Quando un sindaco si dimette prima della fine del mandato, il copione è quasi sempre lo stesso: dichiarazioni solenni, appelli al bene della città, richiami alla responsabilità istituzionale. Ma tolta la retorica, resta una verità molto più prosaica: le dimissioni anticipate sono spesso un’operazione elettorale, non un sacrificio.
Vediamo perché.
- Il trucco del calendario
Il primo vantaggio è banale quanto decisivo: scegliere quando votare. Non aspettare che i problemi esplodano, che i cantieri restino incompiuti o che l’umore dell’elettorato precipiti. Meglio andare alle urne quando i sondaggi sorridono e l’opposizione arranca. Altro che “rispetto delle istituzioni”: è marketing politico applicato al calendario. - Scappare prima che l’usura presenti il conto
Governare logora, soprattutto chi governa. Decisioni impopolari, promesse non mantenute, tensioni interne: tutto si accumula. Dimettersi prima significa cristallizzare il consenso, evitare di arrivare a fine mandato con l’immagine di un sindaco stanco e contestato. Meglio lasciare il campo “in anticipo” che essere accompagnati all’uscita dagli elettori. - Riscrivere la storia (a proprio favore)

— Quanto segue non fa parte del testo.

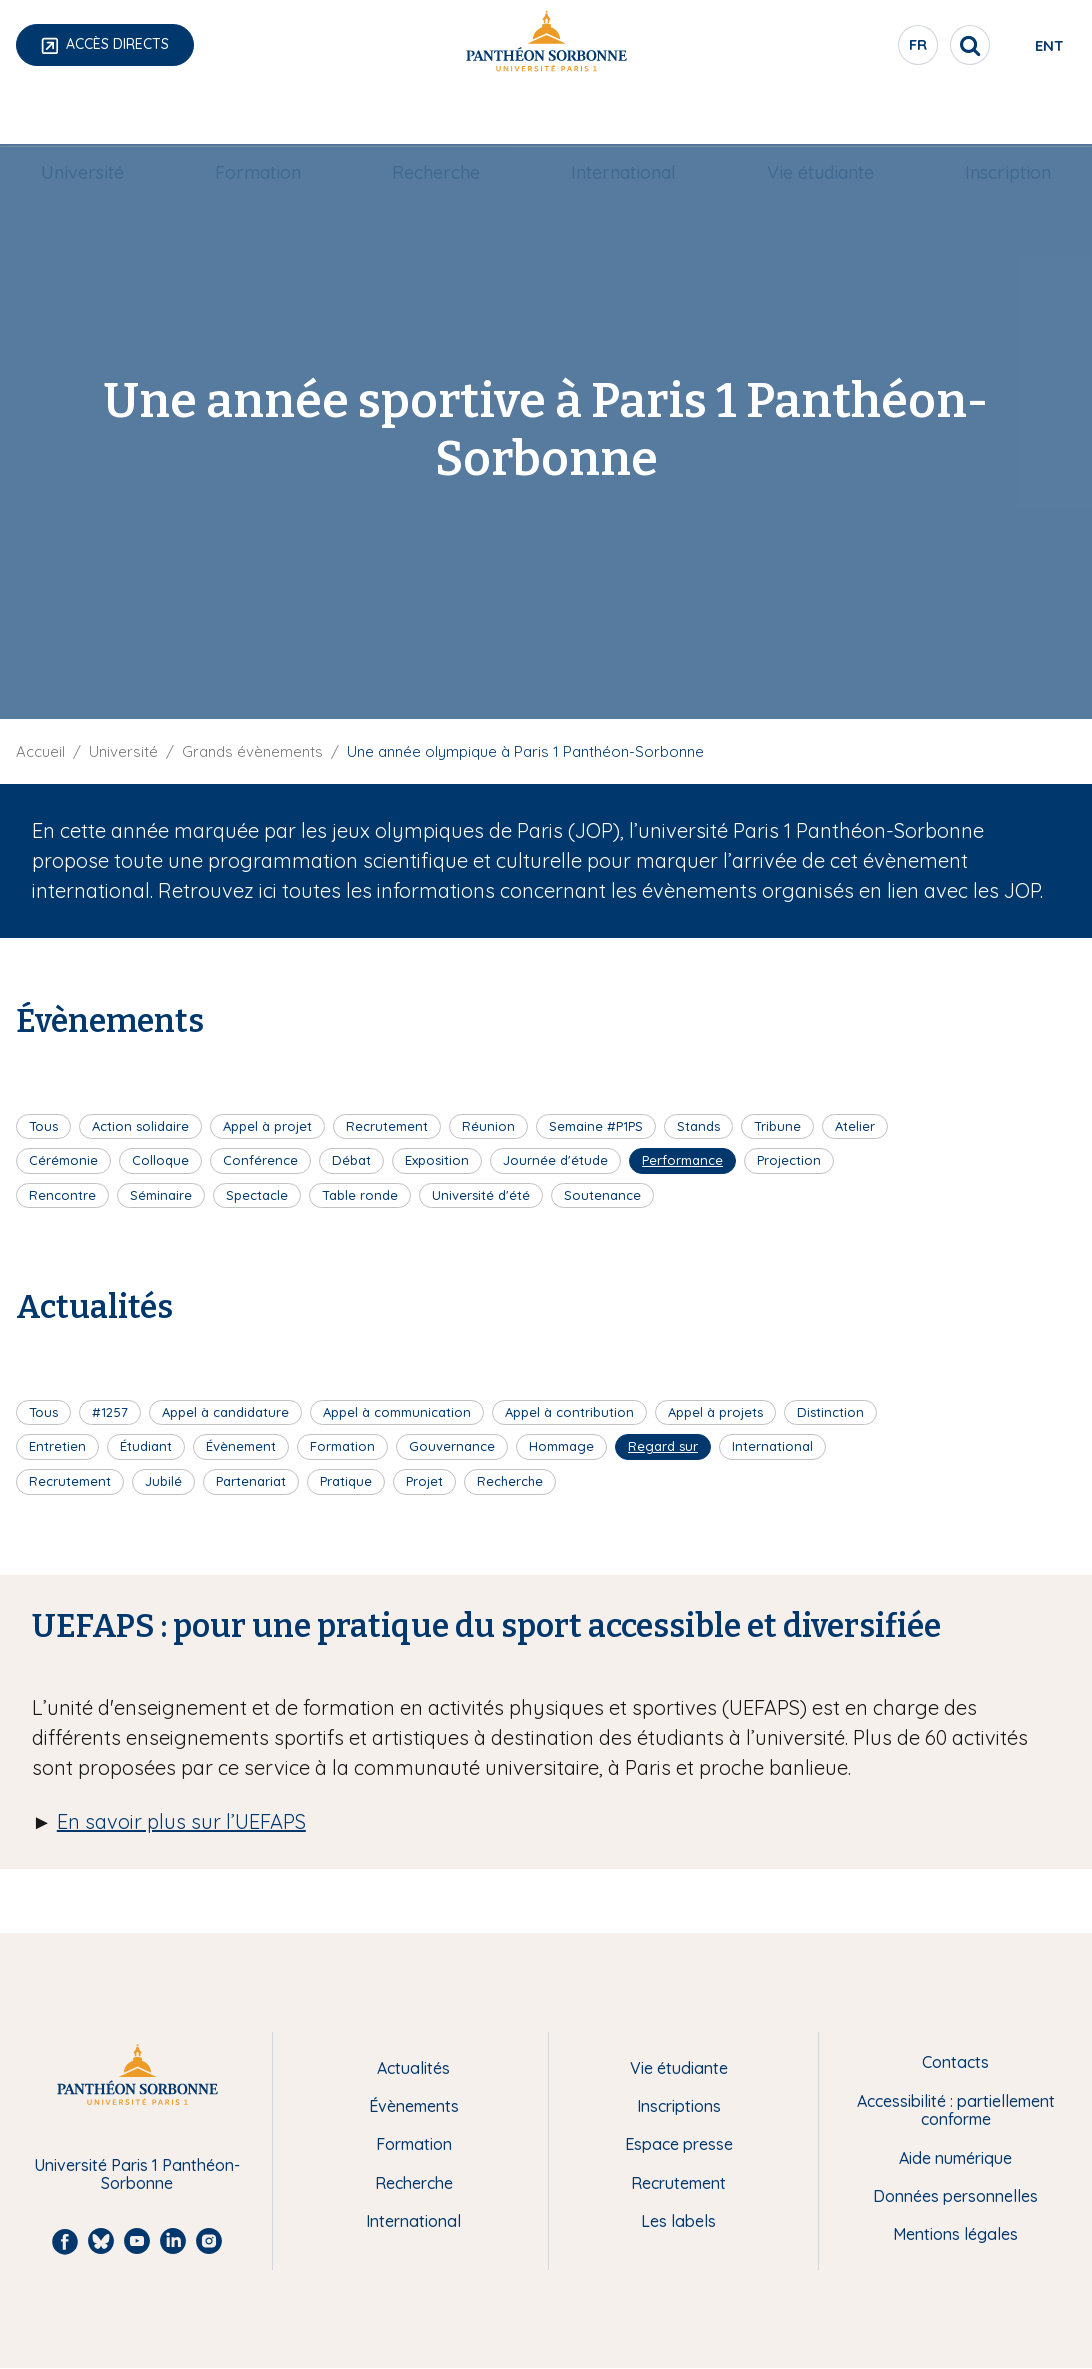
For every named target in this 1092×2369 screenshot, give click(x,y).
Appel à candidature (225, 1412)
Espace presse (679, 2144)
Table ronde (360, 1195)
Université (106, 116)
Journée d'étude (555, 1160)
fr (847, 49)
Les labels (678, 2221)
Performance (682, 1160)
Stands (698, 1126)
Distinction (830, 1412)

La dimissione diventa così un atto nobile, quasi eroico. Non più problemi amministrativi, ma “mancanza di condizioni politiche”. Non più errori, ma “necessità di un mandato più forte”. È un capolavoro narrativo: si cambia la domanda degli elettori, da “cosa non ha funzionato?” a “perché non ti abbiamo sostenuto abbastanza?”. - Dare la colpa alle istituzioni, non a sé stessi
Consiglio comunale diviso? Maggioranza fragile? Perfetto. Le dimissioni permettono di scaricare la responsabilità sull’ingovernabilità, chiedendo agli elettori una delega più ampia. Il messaggio è sempre lo stesso: non ho fallito io, mi hanno impedito di governare. Una mossa comoda, e spesso efficace. - Spiazzare tutti con la sorpresa
Dimettersi all’improvviso significa mettere in difficoltà gli avversari. L’opposizione deve correre, trovare un candidato, costruire alleanze in fretta. Chi era già in carica, invece, ha visibilità, macchina organizzativa e riconoscibilità. La “crisi” diventa così un vantaggio competitivo. - Evitare le scelte impopolari (che arriverebbero domani)
Aumenti di tasse, tagli, decisioni dolorose ma inevitabili? Meglio non farsene carico. Dimettersi oggi significa non pagare il prezzo domani, lasciando a un commissario o a un successore il lavoro sporco. E presentarsi alle elezioni con le mani (apparentemente) pulite.
Certo, tutto questo viene raramente detto ad alta voce. Si parla di senso dello Stato, di amore per la città, di responsabilità. Ma la realtà è meno romantica: le dimissioni anticipate, più che un gesto altruista, sono spesso una mossa tattica. Legittima, forse. Trasparente, quasi mai.
E alla fine, la domanda resta una sola:
si vota per il bene della città o per il tempismo di chi vuole restare al potere?